# Only ten hp gain from kooks lts and high flow cats???



## DelawareGTO (Sep 6, 2011)

Hey I'm just curious if this was normal. I installed kooks long tube headers and high flow kooks cats last week and just got a retune today. My last tune I was at 351 hp and 330 tq with just a vararam intake and corsa sport catback. Now after headers and cats I got a retune and was at 361 hp and 360 tq. Now the tq is nice but is only ten hp normal?? For the price and from what I've read I was expecting a lot more.. :confused
Any input would be appreciated hopefully I'm not the only one.
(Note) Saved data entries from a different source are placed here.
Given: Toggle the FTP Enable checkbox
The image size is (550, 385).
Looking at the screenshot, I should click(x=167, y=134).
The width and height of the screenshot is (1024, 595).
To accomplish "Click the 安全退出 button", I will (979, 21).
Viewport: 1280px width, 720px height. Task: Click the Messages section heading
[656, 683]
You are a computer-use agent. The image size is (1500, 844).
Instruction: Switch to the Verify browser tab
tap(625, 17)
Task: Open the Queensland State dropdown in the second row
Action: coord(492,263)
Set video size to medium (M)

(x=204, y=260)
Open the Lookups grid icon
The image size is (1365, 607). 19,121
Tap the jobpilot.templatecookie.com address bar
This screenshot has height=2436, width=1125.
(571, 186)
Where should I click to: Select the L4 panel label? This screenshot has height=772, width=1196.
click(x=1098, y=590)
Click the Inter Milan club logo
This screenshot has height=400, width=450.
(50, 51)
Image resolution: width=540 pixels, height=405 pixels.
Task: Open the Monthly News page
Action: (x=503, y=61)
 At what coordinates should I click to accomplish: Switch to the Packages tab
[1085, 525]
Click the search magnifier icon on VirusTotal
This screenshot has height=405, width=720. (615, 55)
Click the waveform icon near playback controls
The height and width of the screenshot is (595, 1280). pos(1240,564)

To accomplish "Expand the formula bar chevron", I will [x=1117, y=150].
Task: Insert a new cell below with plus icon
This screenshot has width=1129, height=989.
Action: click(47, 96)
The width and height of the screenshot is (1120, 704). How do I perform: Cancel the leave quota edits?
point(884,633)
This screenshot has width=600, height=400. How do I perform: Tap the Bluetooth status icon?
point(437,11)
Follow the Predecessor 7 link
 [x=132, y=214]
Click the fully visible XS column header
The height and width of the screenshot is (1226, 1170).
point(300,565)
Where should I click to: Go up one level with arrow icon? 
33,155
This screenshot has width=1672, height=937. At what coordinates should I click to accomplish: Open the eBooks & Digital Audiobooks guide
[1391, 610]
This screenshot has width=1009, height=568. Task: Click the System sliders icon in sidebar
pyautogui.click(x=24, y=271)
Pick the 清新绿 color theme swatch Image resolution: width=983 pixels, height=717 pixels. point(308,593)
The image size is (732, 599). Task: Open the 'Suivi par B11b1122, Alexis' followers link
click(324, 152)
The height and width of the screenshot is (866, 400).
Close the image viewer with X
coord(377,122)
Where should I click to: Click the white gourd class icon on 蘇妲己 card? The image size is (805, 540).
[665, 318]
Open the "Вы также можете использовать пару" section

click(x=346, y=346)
Oh and it's an 05 a4


----------



## Razzle (Jul 12, 2012)

With proper tuning I have seen 30-40 HP gain with long tube headers.


----------



## ZEIKE524 (Dec 28, 2010)

Should maybe take to a new tuner


----------



## svede1212 (Nov 1, 2005)

Tuning for peak HP is one of the easiest things to tune. Great tuners do their magic in all the other places. You'd have to be a real 'tard to not be able to get it nailed. A 30 RWTQ increase is very impressive. I wouldn't get hung up on peak HP. Torque is really where it's at. Your numbers are odd as the HP is not measured but calculated from torque and RPM and it should have gone up more. Take it to the track and see what you trap. That's the only number that matters. Dynos are tuning tools and other things could have affected those numbers.


----------